In mezzo a tante nuove
“scoperte” e revisioni mi tormenta il dubbio che questa
mia propensione all’apertura verso il Mistero scaturisca da
un particolare status di debolezza che porta a cercare vie di fuga
e a rifugiarsi nel mondo delle “illusioni”, tornando ad
una mia vecchia convinzione che la religione sia il risultato di
una complessa e necessaria “opera di creazione”,
proveniente dal bisogno dell’uomo.
Avverto vivissima la contraddizione tra fede e ragione ma col cuore
“sento” anch’io che “la purezza si trova salendo verso Gerusalemme
e non nello sforzo ascetico di vincere se stessi,
nell’abbandono ….in Dio e non nella tensione di tutte le proprie forze
per diventare santi” (2001, la fede: lettera a un
giovane amico).
Credo sia venuto il momento di mettere una pausa a questa mia
lunga riflessione e comunicazione, riservandomi di riprendere
successivamente, ringraziandoti intanto per avermi ascoltato,
ringraziandoti per i momenti di speranza e di serenità che
mi hai dato con la tua precedente lettera e con la bella iniziativa
di Acquavona, ringraziandoti per lo straordinario contributo di
riflessione, offertomi dal tuo stupendo libro “La ricerca di
Dio e la politica”.
Come ti ho comunicato telefonicamente vedo questo attuale canale di
comunicazione come un nuovo terreno su cui far crescere
l’amicizia e come uno spiraglio di speranza.

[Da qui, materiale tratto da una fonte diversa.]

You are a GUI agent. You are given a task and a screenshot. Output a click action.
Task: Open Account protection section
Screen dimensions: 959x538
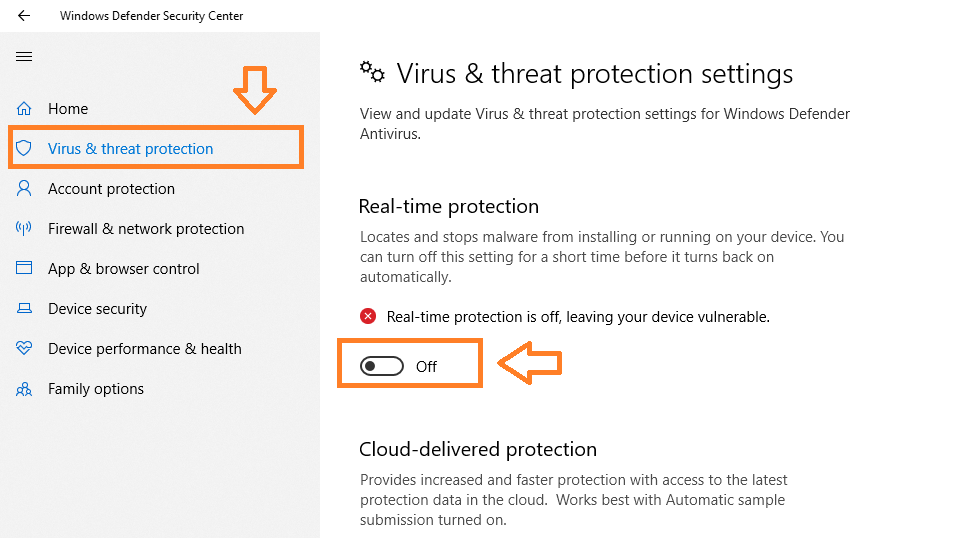click(x=111, y=189)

Non so se
intenderlo come momento di “confessione”, cui non sono
più abituato o altro. Sicuramente è il bisogno di
confidarsi e di affidarsi nelle mani di un Amico, di una Guida
Spirituale, che dia conforto e speranza alle mie afflizioni e
tribolazioni quotidiane, in un mondo dal quale l’amicizia
sembra irrimediabilmente scomparsa e dove ognuno sembra solo
indaffarato e preoccupato di curare le proprie cose ed i propri
interessi, sordo e chiuso all’altro, ai bisogni di dialogo e
di umanità che vengono dal proprio vicino.
Questo momento mi ricorda gli anni di formazione giovanile che
assieme a tanti amici abbiamo vissuto, a Lamezia, con l’amato
don Saverio Gatti e gli anni dell’Università, a Roma,
in cui, ci sei stato tanto vicino, aiutandoci nella crescita e
nelle difficoltà. Anni belli e indimenticabili, basilari
nella nostra formazione umana.
Scusami se sono stato troppo lungo e scusami gli inevitabili
errori, dovuti anche alle sviste derivanti da questo nuovo strano
modo di scrivere!
Giusto come ti dicevo anche per telefono vorrei potere
approfondire tutte la tematiche riguardanti:
- Laicità come profezia (ho già il tuo libro scritto
per ricordare Mario Castelli e Saverio Corradino);
- La cattedra dei piccoli e dei poveri;
- Aprirsi al mistero.
Ti sarò grato se mi indicherai ulteriori testi e occasioni
di approfondimento.
Ho ricevuto in questi giorni la tua “lettera al cardinale
Tettamanzi” e le riflessioni sull’Apocalisse, sulle
quali mi riprometto di dare un mio contributo.